5. Acórdãos de 2024 e 2025 (STJ e TRP, TRE) reafirmam que a não prova da causa invocada não equivale à prova da inexistência de causa justificativa.

6. A “falta de causa” não significa ausência absoluta: a causa existe sempre, mas pode ser juridicamente inidónea (ex.: pagamento indevido, causa extinta ou resultado não verificado).

7. Ficou apenas provado que o autor pagou integralmente o preço e doou 1/3 às rés.

8. Não se demonstrou a existência de mútuo, convenção de restituição ou que os 2/3 restantes fossem sem causa justificativa.

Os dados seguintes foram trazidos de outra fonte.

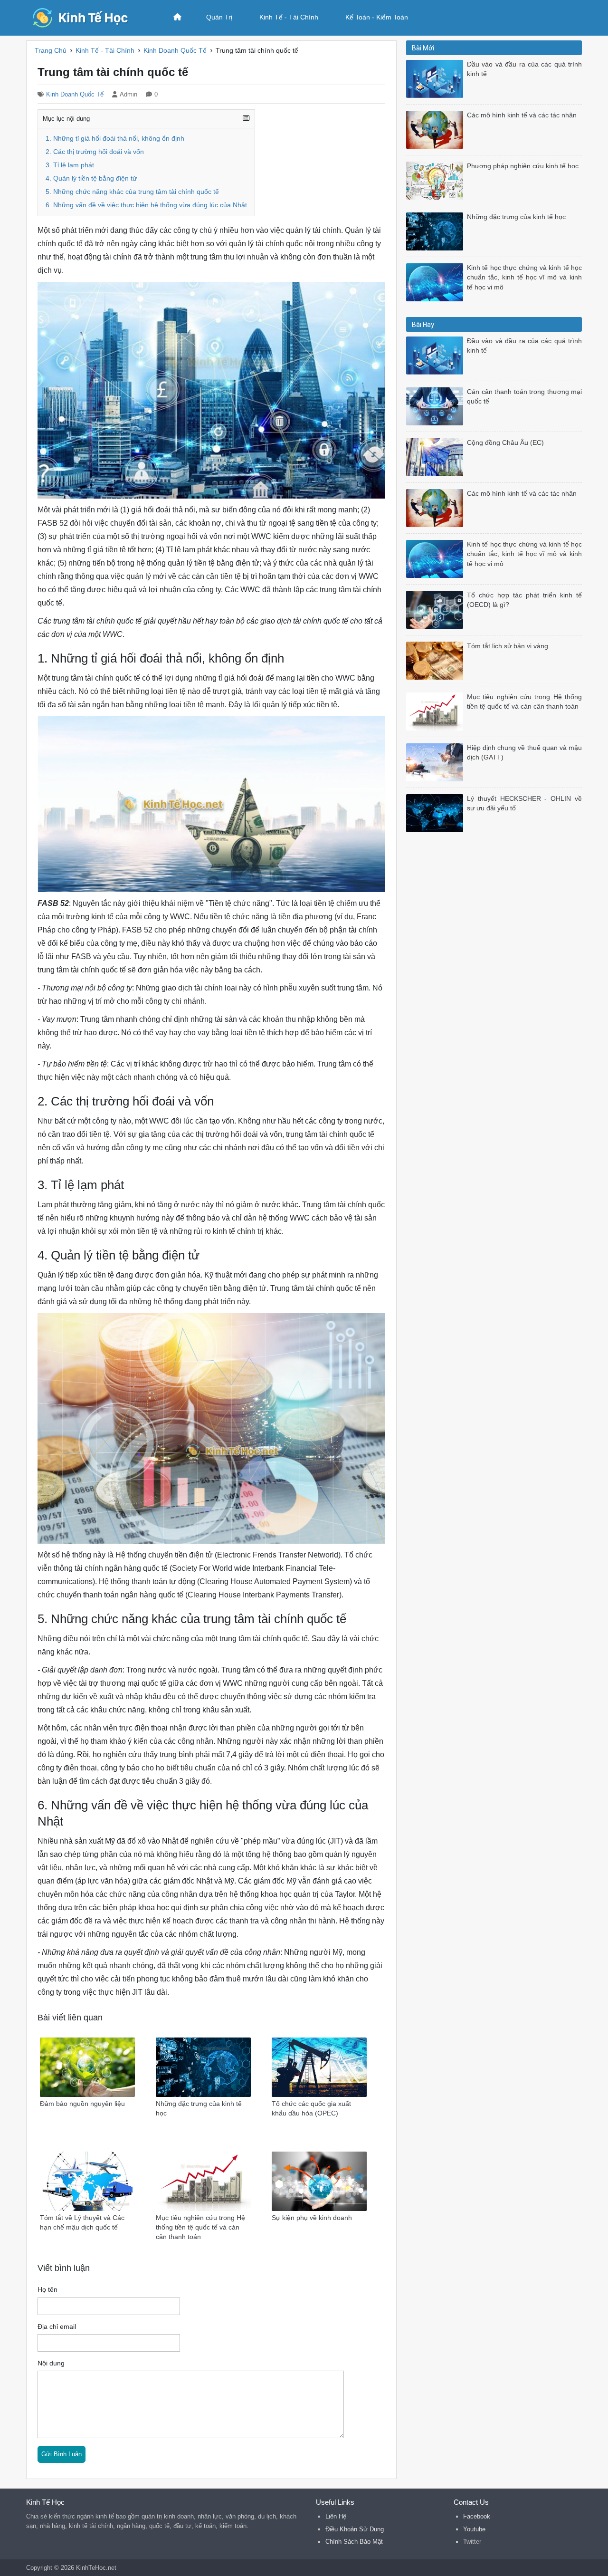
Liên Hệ (335, 2516)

9. A 1.ª instância errou ao presumir a falta de causa, invertendo indevidamente o ónus da prova.

10. A Relação aplicou corretamente a lei e a jurisprudência: a ausência de prova do mútuo ou da liberalidade não basta para afirmar a falta de causa justificativa.

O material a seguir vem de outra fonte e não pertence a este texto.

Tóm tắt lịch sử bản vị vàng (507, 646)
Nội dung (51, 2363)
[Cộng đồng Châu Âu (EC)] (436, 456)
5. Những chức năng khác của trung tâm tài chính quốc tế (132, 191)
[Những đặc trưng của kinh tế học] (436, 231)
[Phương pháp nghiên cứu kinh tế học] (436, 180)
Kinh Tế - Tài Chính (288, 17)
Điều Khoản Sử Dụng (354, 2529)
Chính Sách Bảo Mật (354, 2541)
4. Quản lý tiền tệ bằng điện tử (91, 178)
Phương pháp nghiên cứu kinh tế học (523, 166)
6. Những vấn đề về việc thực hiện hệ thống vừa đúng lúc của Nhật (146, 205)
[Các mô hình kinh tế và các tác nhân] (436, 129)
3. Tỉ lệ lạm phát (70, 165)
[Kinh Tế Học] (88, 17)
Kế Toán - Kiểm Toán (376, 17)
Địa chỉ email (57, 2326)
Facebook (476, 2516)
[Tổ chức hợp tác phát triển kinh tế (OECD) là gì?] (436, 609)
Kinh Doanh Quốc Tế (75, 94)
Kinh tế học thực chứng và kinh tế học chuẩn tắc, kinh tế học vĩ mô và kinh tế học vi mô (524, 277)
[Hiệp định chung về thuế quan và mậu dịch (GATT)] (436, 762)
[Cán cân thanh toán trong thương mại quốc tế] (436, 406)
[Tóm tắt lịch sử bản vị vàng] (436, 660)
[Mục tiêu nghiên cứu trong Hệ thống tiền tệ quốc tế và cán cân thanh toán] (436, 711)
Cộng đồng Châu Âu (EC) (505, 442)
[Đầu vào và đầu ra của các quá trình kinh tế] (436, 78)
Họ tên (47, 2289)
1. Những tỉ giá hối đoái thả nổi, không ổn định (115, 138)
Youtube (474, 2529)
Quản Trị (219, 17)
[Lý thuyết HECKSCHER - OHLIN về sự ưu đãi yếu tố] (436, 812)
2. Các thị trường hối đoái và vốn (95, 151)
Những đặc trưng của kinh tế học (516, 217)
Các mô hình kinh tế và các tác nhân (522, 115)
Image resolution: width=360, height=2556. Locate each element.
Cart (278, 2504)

Síntese das questões suscitadas pelo recurso:

Saber se o acórdão recorrido, ao revogar a sentença proferida na 1.ª instância e ao absolver as rés do pedido, violou os artigos 342.º, 473.º e 474.º, todos do Código Civil.


*


Factos considerados provados e não provados:

Provados

1. Por escritura celebrada a 4 de Dezembro de 2020 no Cartório Notarial sito na Rotunda 1, no concelho de Valongo, o aqui autor comprou, conjuntamente com as rés em comum e partes iguais, a fração autónoma designada pelas letras “AV”, composta por uma habitação no segundo andar direito, com entrada pelo n.º 886 da Rua 2, com um lugar de garagem com entrada pelo n.º 876 da mesma rua, do prédio urbano em regime de propriedade horizontal descrito na Conservatória do Registo Predial de Gondomar sob o número .16, e inscrito na respetiva matriz predial urbana sob o artigo ...66.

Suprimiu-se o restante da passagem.